(Data extracted from a collection)
§
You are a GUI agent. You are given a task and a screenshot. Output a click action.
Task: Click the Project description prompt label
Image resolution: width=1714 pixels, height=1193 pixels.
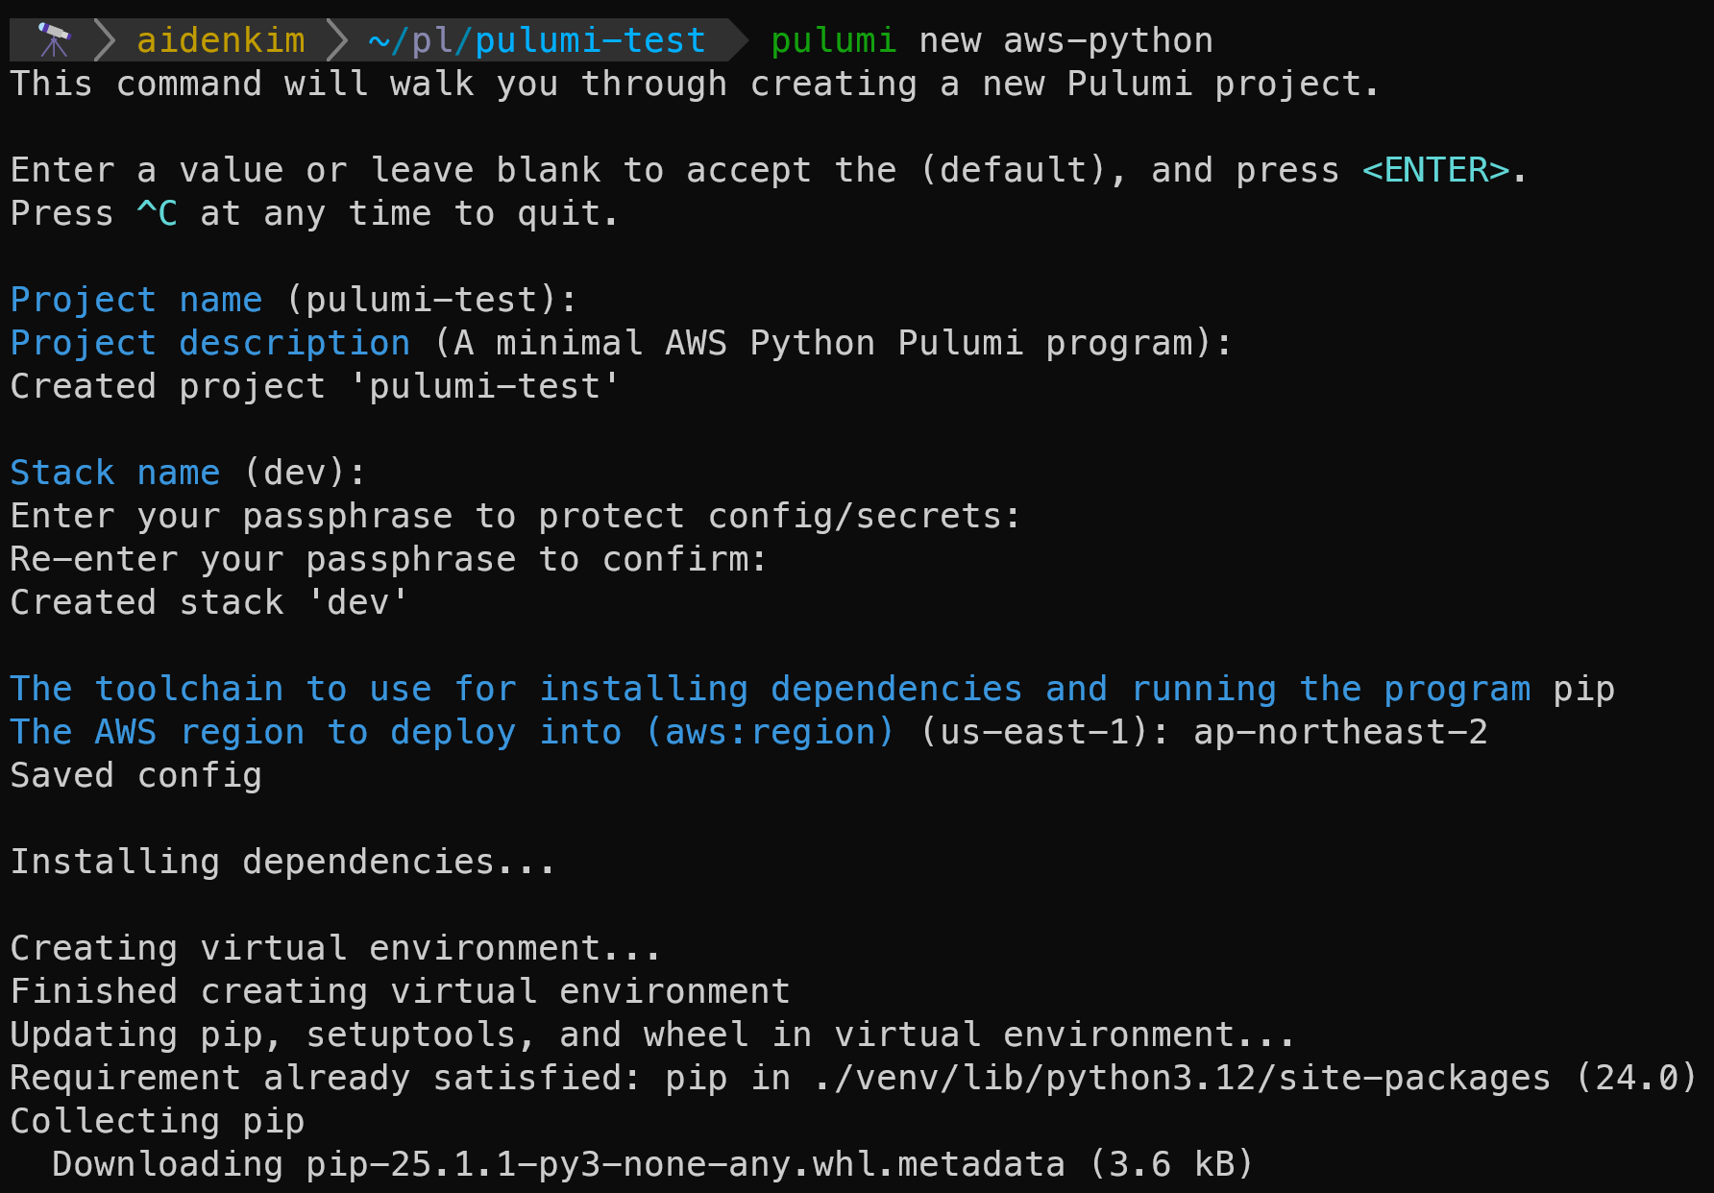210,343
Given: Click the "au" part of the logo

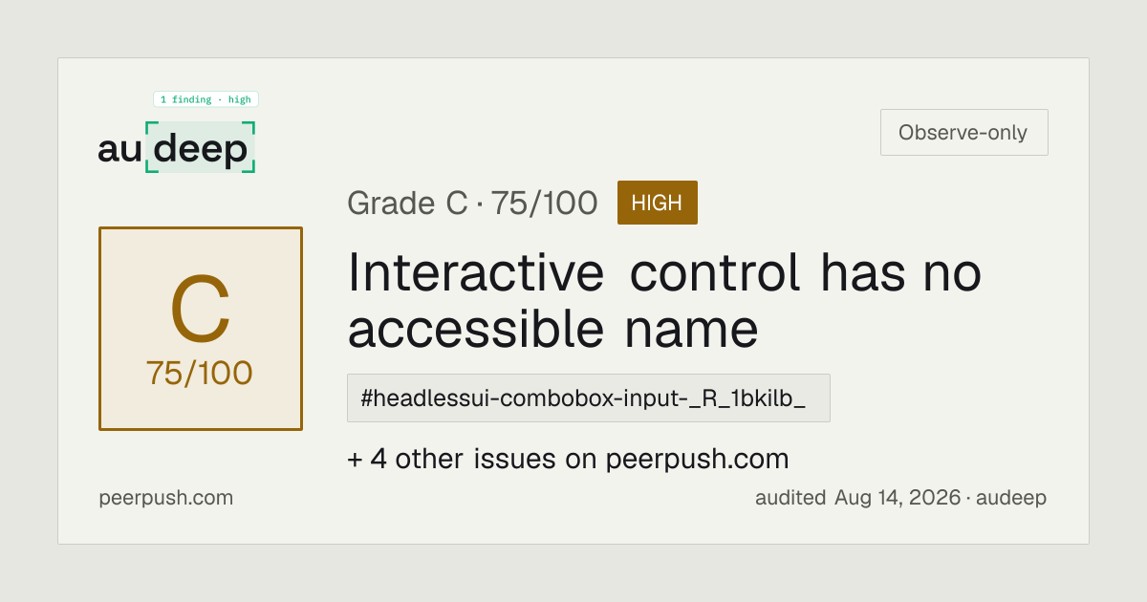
§
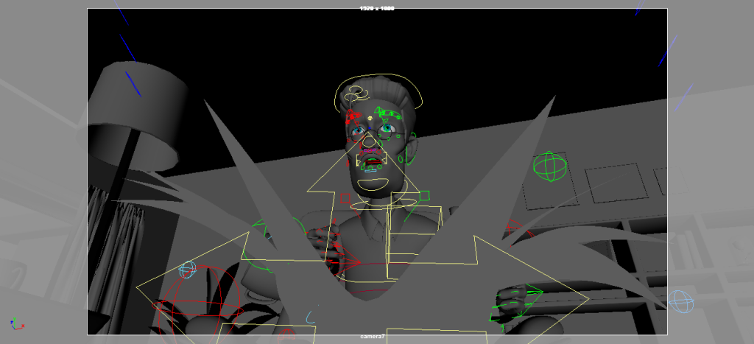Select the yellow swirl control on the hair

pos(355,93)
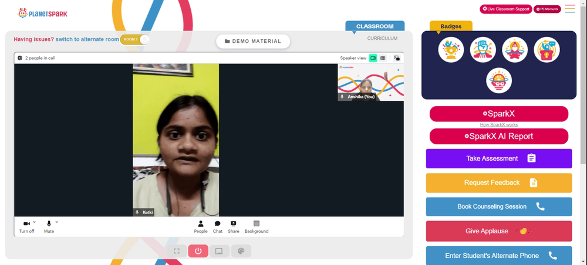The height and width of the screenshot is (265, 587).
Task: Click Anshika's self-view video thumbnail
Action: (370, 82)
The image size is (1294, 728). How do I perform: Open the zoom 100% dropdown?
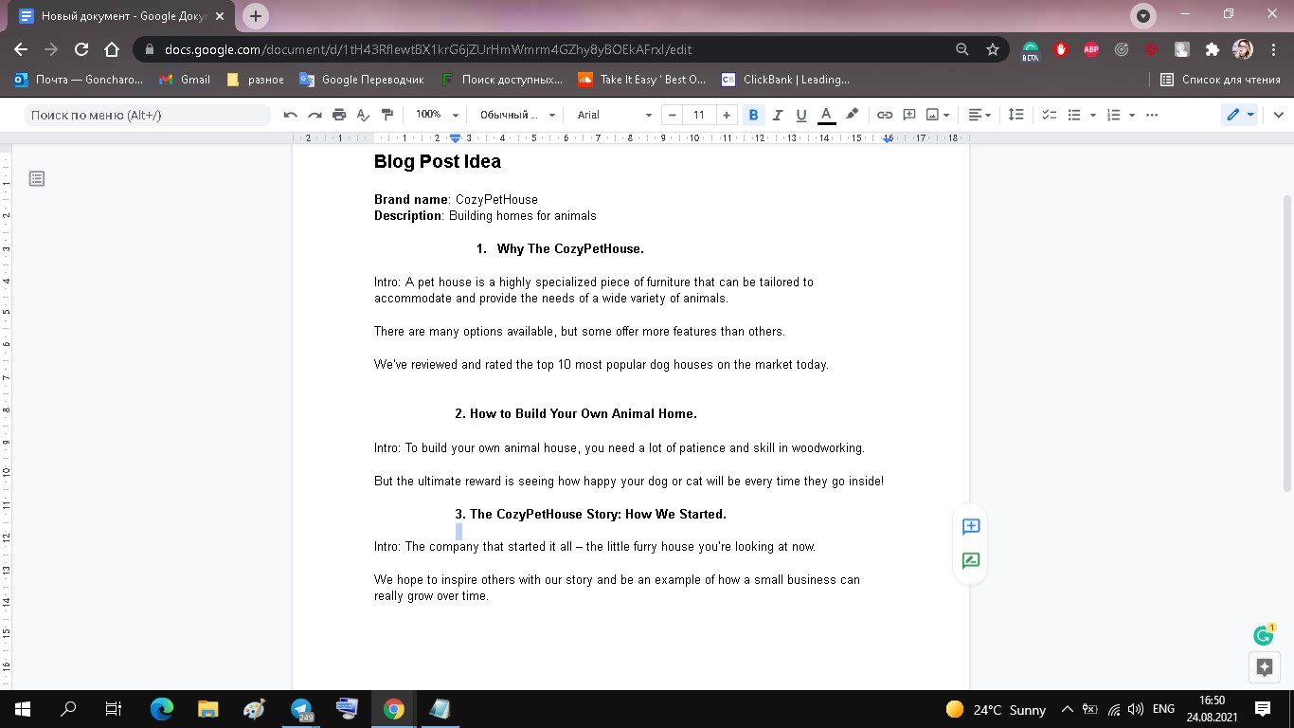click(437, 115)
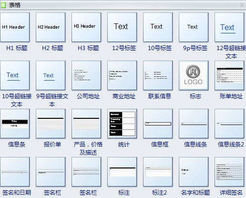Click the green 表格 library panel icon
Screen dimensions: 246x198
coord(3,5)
§
• _Required work_: Return the lines above from the one with "Image resolution: width=1714" through the one with "Given: Click the", verbatim and nothing else. Omit every picture.

• _Answer to this problem_:
Image resolution: width=1714 pixels, height=1193 pixels.
210,343
Given: Click the "au" part of the logo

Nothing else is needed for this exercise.